6. Efeito redistributivo negativo intraestadual
O novo porto produziria ainda efeito de deslocamento sobre os portos de Rio Grande e Pelotas, agravando a estagnação econômica da Metade Sul, ampliando desigualdades regionais e fragilizando ainda mais a coesão territorial do RS.
7. Incompatibilidade com o interesse público estadual
Do ponto de vista estratégico, a implantação do porto em Arroio do Sal:
- destrói um dos raros territórios gaúchos capazes de reter população e gerar crescimento endógeno;
- reforça a migração de renda, investimento e capital humano para Santa Catarina;
- aprofunda o declínio econômico, fiscal e demográfico do RS.
Configura, portanto, uma decisão estruturalmente regressiva, com forte indício de violação ao interesse público, ao planejamento territorial racional e ao dever de proteção do desenvolvimento regional sustentável.
Conclusão
A proposta de implantação de um porto em Arroio do Sal não é um projeto de desenvolvimento, mas um vetor de desestruturação econômica, ambiental e social do Litoral Norte e do próprio Rio Grande do Sul. Sua concretização representaria um erro estratégico de longo prazo, cujos custos seriam suportados por gerações futuras, enquanto seus benefícios, se existirem, seriam concentrados, limitados e de curto prazo.

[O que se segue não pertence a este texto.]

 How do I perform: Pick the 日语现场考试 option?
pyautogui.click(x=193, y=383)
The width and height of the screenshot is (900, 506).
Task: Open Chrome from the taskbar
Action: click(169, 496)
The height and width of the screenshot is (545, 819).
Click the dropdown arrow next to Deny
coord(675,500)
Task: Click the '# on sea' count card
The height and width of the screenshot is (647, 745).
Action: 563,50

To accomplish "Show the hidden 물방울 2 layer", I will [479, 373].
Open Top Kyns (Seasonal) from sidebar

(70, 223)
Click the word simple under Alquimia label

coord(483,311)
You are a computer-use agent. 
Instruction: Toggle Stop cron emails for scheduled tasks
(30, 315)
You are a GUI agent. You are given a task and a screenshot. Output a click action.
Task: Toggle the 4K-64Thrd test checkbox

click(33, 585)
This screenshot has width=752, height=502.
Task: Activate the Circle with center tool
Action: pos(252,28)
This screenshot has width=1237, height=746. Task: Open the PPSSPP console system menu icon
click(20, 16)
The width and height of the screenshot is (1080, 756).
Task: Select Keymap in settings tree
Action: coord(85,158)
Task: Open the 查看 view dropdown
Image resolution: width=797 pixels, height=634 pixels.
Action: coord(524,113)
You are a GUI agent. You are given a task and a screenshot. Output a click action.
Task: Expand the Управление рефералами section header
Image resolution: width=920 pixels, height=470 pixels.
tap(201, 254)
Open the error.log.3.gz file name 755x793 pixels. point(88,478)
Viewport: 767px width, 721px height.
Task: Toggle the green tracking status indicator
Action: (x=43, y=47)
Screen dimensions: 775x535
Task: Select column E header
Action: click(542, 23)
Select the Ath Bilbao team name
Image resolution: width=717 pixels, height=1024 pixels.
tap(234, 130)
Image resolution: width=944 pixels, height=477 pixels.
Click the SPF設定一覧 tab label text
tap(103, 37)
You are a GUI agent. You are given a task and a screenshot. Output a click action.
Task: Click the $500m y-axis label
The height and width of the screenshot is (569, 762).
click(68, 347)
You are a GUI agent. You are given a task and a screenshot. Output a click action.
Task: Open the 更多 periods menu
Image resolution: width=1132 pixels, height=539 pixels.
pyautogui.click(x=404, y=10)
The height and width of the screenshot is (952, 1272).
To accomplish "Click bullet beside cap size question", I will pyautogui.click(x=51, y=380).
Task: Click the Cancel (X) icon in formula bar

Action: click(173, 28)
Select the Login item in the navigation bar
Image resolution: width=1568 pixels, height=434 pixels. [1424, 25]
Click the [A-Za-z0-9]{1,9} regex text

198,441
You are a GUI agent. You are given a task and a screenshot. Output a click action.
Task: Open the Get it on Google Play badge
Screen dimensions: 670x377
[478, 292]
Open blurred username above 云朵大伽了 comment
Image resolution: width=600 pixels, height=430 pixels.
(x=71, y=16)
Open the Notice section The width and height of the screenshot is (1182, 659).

Diante disso, impõe-se ao Litoral Norte mobilização institucional imediata, exigindo:
- estudos técnicos independentes;
- avaliação de impacto econômico-territorial integrada;
- atuação preventiva dos órgãos de controle e do Ministério Público;
- rejeição formal do empreendimento nos instrumentos de planejamento municipal e regional.